By PATRICK McCRAY
Broadcast on this day in 1991: Episode 7
Victoria awakens outside the Collins manor house (later to be known as the Old House) in the year 1790. She calls Barnabas by name and passes herself off as the new tutor for young Daniel and Amy until she can find a way back to the present. Unfortunately, her strange clothing and mysterious origin draw suspicions from Barnabas’ Aunt Abigail, who is convinced that she is a witch and summons a maniacal clergyman, Reverend Trask. Meanwhile, the actual witch, Angelique, roams free and tries to reignite her affair with Barnabas from years past. She is unsuccessful, and vows to take control of the situation. The first to fall under her control is Ben Loomis, Barnabas’ faithful manservant.
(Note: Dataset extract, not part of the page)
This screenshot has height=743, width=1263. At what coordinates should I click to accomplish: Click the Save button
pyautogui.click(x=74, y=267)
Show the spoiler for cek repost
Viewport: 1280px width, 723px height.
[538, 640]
This episode may be my favorite of the 1991 series. It has a sense of rambunctious enthusiasm and confidence that dominates the screen. When the daytime version goes into its first flashback, you can feel the sense of risk and danger behind what they were pulling off. The revival’s flashback lacks that sense of risk, trading it for a giddy confidence. DARK SHADOWS -- both the broad strokes and details -- had proved itself a lasting success. In the approach to the 1991 series, you can feel that. It has a strange swagger, and the 1791 flashback is Exhibit A. Knowing that Elizabeth would be Naomi, etc, etc, affected the casting with a foresight the daytime series never enjoyed. The double casting of the 1795 sequence feels like a stunt. The 1791 sequence in the nighttime show is clearly a choice. It’s where Dan Curtis reveals, if anything, the real program. Really, for such a young series (or young incarnation of a series), everything works. Making Barnabas, Peter, and Jeremiah a triumvirate of dear friends was a warm touch that humanizes the sequence immediately. The characters are well-drawn, anyway, and they serve as revealing foils for Barnabas. Barbara Blackburn and the writers find an entirely new way to make Millicent a nightmare. Stefan Gierasch’s Joshua is a stingy prig trying desperately to forget that he has a decent, loving heart. Lysette Anthony does all she can with Angelique, but this is the one misfire of the sequence. For all of the evil of Lara Parker’s Angelique, I believed that the love was genuine, and I saw traces of kindness whenever her mask would slip. Anthony goes a far more one-dimensional route, and the results are not the success they should be. Oddly enough, I love the snarling, long-haired zealot Trask played by Roy Thinnes. Both Jerry Lacy and Thinnes are forces with which to be reckoned, but in Thinnes case, I fear he might bite my fingers off while sending Vicki to the gallows.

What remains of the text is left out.